● ASSIGNMENT
Please take the records that follow and repeat exactly the lines starting with the line with "The width and height of the screenshot is (1469, 611)." and going on through the line with "has width=380, height=538.".

● STORED DATA
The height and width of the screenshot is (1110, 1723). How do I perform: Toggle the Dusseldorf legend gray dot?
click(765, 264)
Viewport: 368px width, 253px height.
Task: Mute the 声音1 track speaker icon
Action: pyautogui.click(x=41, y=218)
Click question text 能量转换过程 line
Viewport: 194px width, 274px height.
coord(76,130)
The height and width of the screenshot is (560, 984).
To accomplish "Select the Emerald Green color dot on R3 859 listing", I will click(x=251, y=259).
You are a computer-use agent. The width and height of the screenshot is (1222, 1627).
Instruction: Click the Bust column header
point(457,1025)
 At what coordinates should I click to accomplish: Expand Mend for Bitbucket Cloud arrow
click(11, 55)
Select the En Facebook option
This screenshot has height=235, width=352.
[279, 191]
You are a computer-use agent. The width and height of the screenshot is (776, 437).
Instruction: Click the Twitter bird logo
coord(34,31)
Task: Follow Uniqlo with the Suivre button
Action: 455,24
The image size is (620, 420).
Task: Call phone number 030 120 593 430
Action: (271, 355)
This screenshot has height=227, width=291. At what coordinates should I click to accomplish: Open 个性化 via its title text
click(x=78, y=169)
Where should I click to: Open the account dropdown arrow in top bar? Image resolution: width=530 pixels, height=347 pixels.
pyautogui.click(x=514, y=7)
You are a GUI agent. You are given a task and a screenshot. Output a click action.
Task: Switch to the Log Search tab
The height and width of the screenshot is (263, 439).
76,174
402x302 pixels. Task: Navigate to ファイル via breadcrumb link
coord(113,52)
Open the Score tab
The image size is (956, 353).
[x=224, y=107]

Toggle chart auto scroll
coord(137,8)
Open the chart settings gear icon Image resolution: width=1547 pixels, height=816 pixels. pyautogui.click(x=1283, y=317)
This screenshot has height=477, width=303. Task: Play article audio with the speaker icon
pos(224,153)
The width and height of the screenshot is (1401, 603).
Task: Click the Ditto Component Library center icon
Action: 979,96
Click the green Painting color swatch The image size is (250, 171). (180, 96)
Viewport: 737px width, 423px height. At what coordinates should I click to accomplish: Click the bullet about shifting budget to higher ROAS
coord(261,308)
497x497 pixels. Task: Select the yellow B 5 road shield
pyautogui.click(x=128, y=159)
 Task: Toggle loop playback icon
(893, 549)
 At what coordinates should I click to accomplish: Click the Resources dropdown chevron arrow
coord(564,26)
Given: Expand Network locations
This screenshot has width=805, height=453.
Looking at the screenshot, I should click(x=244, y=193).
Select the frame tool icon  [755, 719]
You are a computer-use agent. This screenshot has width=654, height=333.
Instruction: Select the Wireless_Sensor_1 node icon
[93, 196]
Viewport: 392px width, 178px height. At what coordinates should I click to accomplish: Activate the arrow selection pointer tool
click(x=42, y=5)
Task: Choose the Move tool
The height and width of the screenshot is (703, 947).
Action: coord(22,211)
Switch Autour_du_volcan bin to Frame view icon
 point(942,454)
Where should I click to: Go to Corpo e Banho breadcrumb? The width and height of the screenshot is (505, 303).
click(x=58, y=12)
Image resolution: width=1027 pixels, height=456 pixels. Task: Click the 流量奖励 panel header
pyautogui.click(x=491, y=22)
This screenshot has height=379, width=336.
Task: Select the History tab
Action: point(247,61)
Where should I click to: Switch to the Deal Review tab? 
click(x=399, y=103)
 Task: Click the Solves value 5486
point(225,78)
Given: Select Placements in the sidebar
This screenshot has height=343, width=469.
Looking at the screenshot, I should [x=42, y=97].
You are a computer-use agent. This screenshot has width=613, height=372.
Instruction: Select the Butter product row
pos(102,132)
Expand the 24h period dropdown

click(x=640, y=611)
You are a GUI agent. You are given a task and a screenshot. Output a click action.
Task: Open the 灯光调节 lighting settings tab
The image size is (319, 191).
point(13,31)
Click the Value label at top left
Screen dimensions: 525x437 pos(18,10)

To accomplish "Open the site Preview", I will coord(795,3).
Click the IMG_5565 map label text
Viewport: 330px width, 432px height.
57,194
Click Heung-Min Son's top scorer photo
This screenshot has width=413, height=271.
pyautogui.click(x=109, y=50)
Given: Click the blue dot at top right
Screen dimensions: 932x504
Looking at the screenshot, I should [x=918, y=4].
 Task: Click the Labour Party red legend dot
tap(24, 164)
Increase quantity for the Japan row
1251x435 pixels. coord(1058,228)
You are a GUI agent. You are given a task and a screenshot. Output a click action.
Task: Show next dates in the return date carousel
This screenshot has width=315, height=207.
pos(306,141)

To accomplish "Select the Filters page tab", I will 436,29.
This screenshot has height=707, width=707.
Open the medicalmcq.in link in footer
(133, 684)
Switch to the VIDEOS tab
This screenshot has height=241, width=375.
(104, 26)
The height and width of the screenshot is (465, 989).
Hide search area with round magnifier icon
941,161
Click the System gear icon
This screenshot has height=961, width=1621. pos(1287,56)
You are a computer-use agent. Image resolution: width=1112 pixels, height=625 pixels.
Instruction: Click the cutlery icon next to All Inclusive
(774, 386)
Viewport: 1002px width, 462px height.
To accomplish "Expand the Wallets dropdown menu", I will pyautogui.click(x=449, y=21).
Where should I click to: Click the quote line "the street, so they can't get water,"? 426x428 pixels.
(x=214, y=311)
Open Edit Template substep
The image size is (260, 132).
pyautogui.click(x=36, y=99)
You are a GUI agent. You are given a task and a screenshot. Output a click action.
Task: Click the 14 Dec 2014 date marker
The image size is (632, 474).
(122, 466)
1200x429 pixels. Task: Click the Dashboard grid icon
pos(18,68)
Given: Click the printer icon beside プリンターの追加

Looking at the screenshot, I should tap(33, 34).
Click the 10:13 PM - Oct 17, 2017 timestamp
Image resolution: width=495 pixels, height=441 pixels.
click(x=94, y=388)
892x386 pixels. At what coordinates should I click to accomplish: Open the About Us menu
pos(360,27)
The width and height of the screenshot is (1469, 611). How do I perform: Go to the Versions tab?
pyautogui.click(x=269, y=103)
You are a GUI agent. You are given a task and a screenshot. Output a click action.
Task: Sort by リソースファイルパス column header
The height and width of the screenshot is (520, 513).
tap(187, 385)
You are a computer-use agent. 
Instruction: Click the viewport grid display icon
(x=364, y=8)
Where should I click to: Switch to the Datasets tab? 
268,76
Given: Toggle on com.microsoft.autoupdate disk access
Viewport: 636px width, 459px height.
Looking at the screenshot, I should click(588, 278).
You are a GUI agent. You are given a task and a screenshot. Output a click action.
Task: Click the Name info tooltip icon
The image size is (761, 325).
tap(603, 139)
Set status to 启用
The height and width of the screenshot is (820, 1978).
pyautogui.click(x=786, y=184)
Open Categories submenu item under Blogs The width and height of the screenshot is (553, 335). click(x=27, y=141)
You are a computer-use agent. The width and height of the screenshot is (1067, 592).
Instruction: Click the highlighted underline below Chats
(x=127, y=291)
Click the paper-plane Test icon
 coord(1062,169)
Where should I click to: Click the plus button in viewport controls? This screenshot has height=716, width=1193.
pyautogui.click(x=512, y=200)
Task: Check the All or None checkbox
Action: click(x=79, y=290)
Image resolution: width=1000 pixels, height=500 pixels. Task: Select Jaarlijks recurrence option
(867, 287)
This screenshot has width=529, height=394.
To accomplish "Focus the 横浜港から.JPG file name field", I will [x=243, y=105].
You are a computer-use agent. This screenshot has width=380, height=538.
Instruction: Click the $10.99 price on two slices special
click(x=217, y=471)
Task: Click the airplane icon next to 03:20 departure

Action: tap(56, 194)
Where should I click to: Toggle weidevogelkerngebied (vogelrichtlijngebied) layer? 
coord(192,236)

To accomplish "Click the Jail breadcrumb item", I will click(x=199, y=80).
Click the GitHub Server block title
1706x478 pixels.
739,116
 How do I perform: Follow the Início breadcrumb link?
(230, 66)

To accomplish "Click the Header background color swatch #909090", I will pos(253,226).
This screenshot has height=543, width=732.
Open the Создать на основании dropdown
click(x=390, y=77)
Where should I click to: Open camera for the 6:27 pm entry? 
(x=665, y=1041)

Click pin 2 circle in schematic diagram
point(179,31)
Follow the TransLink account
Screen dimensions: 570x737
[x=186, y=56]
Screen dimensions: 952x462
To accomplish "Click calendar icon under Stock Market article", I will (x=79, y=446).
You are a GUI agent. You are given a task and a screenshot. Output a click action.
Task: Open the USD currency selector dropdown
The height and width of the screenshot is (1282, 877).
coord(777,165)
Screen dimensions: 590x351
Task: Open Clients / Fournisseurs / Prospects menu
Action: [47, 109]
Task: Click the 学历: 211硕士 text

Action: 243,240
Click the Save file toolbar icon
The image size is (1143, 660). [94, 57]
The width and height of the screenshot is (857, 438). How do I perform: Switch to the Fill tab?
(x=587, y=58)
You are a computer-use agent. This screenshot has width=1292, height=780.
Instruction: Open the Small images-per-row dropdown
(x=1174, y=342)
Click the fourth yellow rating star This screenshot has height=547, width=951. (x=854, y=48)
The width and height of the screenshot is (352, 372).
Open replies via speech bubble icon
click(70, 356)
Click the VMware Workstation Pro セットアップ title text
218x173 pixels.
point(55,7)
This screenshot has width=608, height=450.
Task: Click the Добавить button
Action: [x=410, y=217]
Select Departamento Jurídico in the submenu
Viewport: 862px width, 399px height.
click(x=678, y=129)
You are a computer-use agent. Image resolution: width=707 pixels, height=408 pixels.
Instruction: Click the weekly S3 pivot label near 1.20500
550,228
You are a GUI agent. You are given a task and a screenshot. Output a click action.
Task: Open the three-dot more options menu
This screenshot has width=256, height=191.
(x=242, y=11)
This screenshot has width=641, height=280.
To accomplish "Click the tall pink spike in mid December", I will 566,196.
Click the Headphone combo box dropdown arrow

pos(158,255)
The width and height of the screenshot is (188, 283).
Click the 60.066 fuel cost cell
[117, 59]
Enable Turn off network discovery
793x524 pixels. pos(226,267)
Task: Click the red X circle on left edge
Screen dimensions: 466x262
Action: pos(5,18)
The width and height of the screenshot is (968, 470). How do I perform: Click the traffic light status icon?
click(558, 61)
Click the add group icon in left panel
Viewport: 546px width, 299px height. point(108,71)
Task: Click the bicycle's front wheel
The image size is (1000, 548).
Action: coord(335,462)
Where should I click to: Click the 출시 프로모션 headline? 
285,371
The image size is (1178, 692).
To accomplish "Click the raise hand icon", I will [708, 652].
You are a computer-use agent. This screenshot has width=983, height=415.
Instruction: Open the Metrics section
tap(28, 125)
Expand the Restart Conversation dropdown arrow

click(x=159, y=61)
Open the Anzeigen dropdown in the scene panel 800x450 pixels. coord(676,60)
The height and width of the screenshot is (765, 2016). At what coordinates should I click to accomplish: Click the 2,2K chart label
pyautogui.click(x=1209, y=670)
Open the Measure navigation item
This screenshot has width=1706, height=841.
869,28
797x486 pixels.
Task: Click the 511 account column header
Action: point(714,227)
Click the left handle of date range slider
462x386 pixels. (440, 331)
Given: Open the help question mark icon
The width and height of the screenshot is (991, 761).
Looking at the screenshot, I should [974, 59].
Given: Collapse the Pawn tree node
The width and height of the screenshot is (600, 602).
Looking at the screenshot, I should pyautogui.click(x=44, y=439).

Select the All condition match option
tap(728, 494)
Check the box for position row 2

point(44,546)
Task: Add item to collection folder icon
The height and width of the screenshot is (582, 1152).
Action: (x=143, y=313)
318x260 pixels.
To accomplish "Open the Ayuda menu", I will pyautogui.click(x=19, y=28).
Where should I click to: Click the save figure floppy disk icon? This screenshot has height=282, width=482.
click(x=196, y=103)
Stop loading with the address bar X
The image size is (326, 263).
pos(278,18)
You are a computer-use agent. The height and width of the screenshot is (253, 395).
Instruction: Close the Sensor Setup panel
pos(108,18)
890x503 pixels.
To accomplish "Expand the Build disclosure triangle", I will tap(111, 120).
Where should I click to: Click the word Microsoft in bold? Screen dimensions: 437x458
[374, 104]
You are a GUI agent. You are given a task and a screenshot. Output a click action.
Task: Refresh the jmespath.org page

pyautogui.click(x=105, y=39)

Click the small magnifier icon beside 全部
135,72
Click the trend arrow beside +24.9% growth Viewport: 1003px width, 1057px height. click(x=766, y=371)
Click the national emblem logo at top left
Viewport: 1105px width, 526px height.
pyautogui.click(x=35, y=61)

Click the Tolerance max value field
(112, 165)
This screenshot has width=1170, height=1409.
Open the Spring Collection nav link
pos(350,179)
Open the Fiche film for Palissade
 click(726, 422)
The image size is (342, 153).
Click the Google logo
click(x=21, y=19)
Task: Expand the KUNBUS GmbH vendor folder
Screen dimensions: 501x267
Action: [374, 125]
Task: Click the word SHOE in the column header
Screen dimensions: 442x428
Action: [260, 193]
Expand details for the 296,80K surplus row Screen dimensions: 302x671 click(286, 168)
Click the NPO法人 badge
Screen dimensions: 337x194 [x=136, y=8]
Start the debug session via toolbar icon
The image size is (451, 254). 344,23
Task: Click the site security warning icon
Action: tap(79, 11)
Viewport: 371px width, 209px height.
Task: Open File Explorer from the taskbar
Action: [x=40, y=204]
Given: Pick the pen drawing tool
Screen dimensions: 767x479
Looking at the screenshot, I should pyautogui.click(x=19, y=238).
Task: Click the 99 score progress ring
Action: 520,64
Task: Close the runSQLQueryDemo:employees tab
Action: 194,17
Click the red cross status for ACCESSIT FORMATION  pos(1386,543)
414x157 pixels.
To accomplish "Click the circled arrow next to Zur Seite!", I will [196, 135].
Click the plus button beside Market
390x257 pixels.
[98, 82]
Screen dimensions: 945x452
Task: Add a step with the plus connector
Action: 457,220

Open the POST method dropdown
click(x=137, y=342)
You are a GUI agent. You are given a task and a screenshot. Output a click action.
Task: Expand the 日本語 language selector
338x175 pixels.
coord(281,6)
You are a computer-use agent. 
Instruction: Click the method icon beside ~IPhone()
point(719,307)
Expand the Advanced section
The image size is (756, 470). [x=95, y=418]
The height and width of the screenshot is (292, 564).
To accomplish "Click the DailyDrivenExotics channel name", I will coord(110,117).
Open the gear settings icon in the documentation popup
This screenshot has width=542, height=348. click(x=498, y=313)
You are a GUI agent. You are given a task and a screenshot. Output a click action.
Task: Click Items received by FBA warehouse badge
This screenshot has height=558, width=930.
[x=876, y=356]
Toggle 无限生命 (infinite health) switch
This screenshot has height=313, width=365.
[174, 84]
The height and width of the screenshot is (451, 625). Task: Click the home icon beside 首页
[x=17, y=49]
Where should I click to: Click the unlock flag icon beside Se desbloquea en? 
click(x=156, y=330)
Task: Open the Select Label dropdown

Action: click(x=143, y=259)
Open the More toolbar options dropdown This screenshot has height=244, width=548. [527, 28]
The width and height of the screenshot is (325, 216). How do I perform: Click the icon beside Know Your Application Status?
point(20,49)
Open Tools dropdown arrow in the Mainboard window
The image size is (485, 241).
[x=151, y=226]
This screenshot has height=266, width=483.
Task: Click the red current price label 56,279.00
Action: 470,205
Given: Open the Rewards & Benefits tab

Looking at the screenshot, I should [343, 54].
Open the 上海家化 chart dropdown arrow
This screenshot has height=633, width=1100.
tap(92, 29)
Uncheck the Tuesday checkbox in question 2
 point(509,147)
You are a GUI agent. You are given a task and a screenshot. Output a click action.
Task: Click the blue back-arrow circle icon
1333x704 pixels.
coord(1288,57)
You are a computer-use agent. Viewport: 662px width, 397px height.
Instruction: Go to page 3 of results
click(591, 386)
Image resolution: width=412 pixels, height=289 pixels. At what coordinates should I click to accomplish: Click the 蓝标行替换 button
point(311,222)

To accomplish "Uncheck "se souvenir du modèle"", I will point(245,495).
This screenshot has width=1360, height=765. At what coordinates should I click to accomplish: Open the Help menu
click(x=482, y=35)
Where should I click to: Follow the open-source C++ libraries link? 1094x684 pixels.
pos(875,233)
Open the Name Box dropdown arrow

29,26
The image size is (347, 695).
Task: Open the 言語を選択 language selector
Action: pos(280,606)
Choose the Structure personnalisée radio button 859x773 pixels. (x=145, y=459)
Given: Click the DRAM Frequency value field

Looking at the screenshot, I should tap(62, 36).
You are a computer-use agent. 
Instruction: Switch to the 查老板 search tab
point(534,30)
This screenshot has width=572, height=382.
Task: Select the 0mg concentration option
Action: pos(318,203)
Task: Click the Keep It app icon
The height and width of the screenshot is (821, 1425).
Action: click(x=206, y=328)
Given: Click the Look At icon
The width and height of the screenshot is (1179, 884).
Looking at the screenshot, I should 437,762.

● YOUR RESPONSE
The width and height of the screenshot is (1469, 611). How do I perform: Go to the Versions tab?
pyautogui.click(x=269, y=103)
You are a GUI agent. You are given a task and a screenshot. Output a click action.
Task: Sort by リソースファイルパス column header
The height and width of the screenshot is (520, 513).
tap(187, 385)
You are a computer-use agent. 
Instruction: Click the viewport grid display icon
(x=364, y=8)
Where should I click to: Switch to the Datasets tab? 
268,76
Given: Toggle on com.microsoft.autoupdate disk access
Viewport: 636px width, 459px height.
Looking at the screenshot, I should click(588, 278).
You are a GUI agent. You are given a task and a screenshot. Output a click action.
Task: Click the Name info tooltip icon
The image size is (761, 325).
tap(603, 139)
Set status to 启用
The height and width of the screenshot is (820, 1978).
pyautogui.click(x=786, y=184)
Open Categories submenu item under Blogs The width and height of the screenshot is (553, 335). click(x=27, y=141)
You are a computer-use agent. The width and height of the screenshot is (1067, 592).
Instruction: Click the highlighted underline below Chats
(x=127, y=291)
Click the paper-plane Test icon
 coord(1062,169)
Where should I click to: Click the plus button in viewport controls? This screenshot has height=716, width=1193.
pyautogui.click(x=512, y=200)
Task: Check the All or None checkbox
Action: click(x=79, y=290)
Image resolution: width=1000 pixels, height=500 pixels. Task: Select Jaarlijks recurrence option
(867, 287)
This screenshot has width=529, height=394.
To accomplish "Focus the 横浜港から.JPG file name field", I will [x=243, y=105].
You are a computer-use agent. This screenshot has width=380, height=538.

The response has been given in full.